Lisdexamfetamine dimesylate

Lisdexamfetamine dimesylate (IUPAC name: (2S)-2,6-diamino-N-[(1S)-1-methyl-2-phenylethyl]hexanamide dimethanesulfonate), commonly known by its brand name Vyvanse, is a prodrug of the central nervous system (CNS) stimulant dextroamphetamine. It is used primarily in the treatment of attention deficit hyperactivity disorder (ADHD) and binge eating disorder (BED). Unlike dextroamphetamine, lisdexamfetamine is designed to provide a pharmacokinetic profile that reduces the potential for abuse and provides a prolonged duration of effect, which is beneficial for the treatment of ADHD.

Medical Uses[edit | edit source]

Lisdexamfetamine is approved for the treatment of ADHD in adults and children over the age of six years. It is also approved for the treatment of moderate to severe binge eating disorder in adults. The effectiveness of lisdexamfetamine in treating ADHD is attributed to its action on the neurotransmitters dopamine and norepinephrine, which are believed to play key roles in attention and behavior regulation.

Pharmacology[edit | edit source]

Mechanism of Action[edit | edit source]

Lisdexamfetamine is a prodrug, meaning it is biologically inactive until it is metabolized in the body to produce the active agent, dextroamphetamine. This conversion occurs primarily through hydrolysis in the blood. The active dextroamphetamine then exerts its effects by increasing the concentrations of dopamine and norepinephrine in the brain, which are associated with attention and alertness.
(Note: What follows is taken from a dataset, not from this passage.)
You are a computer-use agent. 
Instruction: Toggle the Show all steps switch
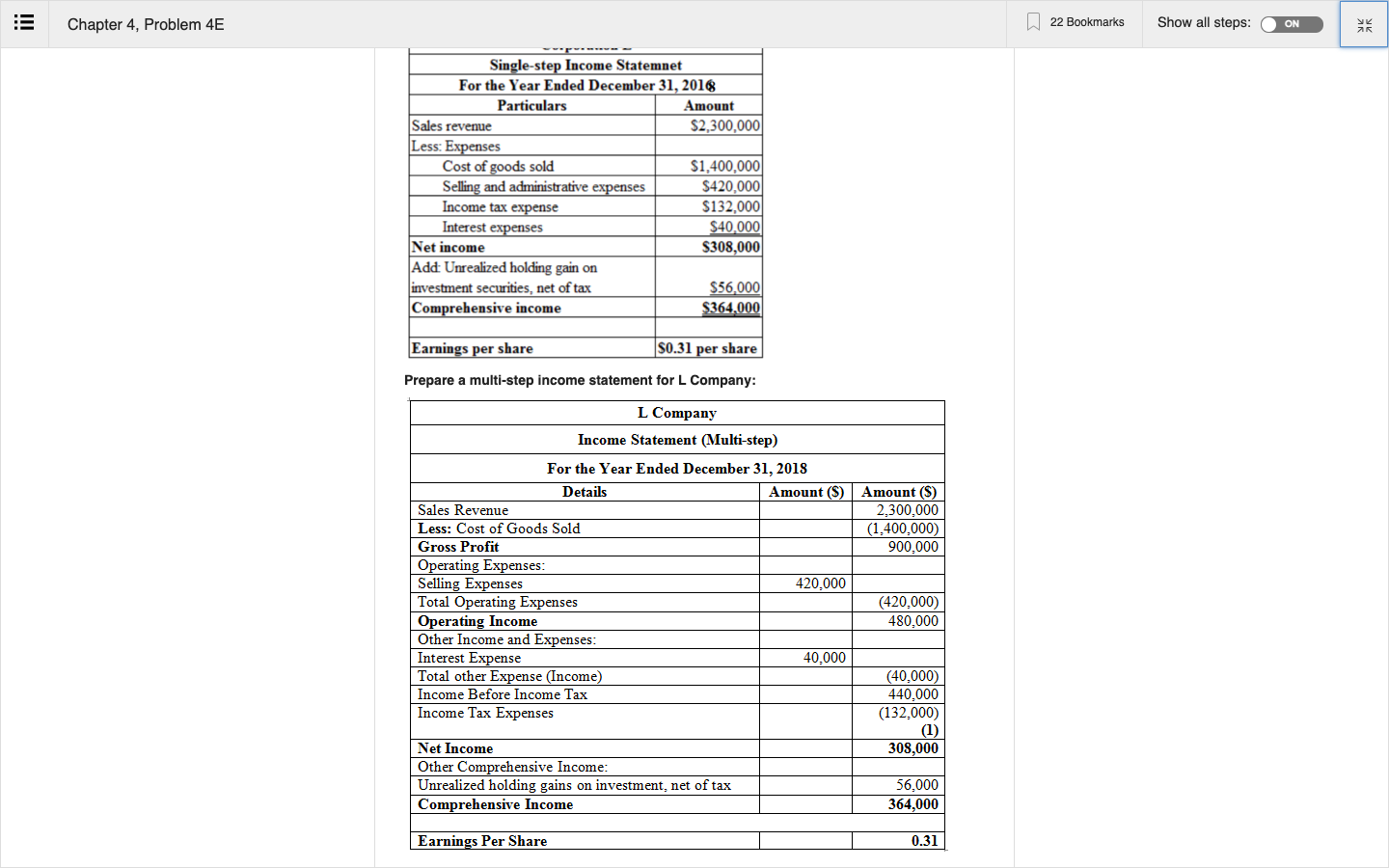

Pharmacokinetics[edit | edit source]

The pharmacokinetic profile of lisdexamfetamine is characterized by a slow and consistent release of dextroamphetamine into the bloodstream, leading to a prolonged duration of action compared to immediate-release dextroamphetamine formulations. This profile helps to mitigate the potential for abuse and reduces the need for multiple doses throughout the day.

Adverse Effects[edit | edit source]

Common adverse effects of lisdexamfetamine include dry mouth, insomnia, decreased appetite, weight loss, increased heart rate, and anxiety. It also carries a risk of more serious side effects, such as cardiovascular events, psychiatric disorders, and dependence. Due to these risks, it is classified as a Schedule II controlled substance in the United States.
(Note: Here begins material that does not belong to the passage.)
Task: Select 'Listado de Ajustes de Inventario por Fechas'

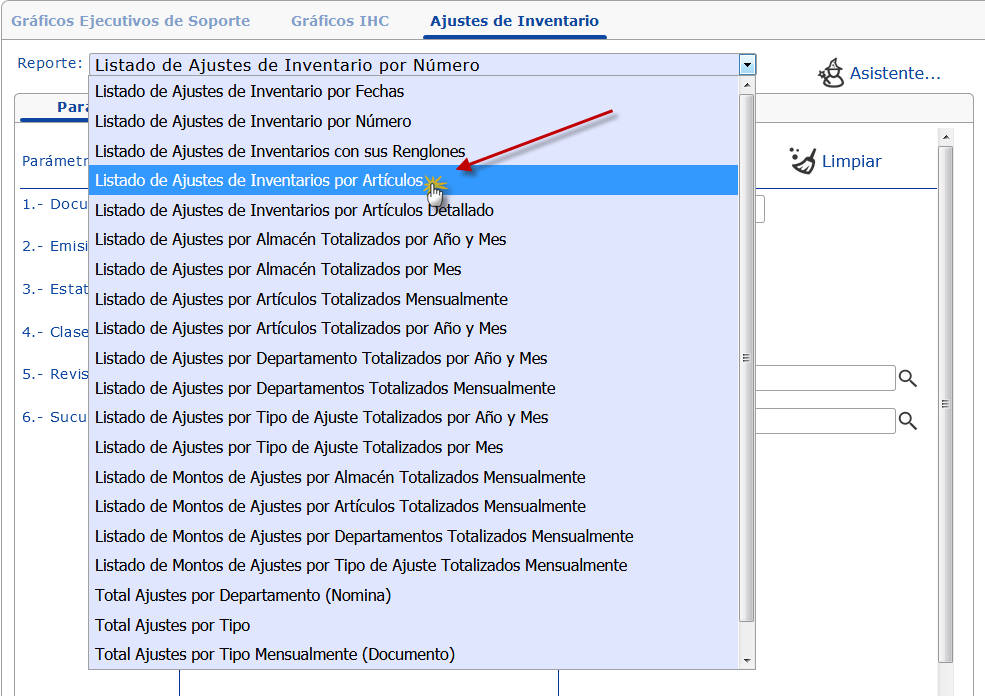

Contraindications[edit | edit source]

Lisdexamfetamine is contraindicated in individuals with a history of hypersensitivity to amphetamines or other ingredients in the formulation, as well as in patients with advanced arteriosclerosis, symptomatic cardiovascular disease, moderate to severe hypertension, hyperthyroidism, glaucoma, agitated states, or a history of drug abuse.

Interactions[edit | edit source]

Lisdexamfetamine may interact with monoamine oxidase inhibitors (MAOIs), as well as other drugs that affect neurotransmitter levels in the brain, such as antidepressants and antipsychotics. These interactions can increase the risk of serotonin syndrome, hypertensive crisis, or other adverse effects.

Society and Culture[edit | edit source]

Legal Status[edit | edit source]

Lisdexamfetamine is classified as a Schedule II controlled substance in the United States, indicating a high potential for abuse and dependence. Its legal status varies by country, but it is generally subject to strict regulations.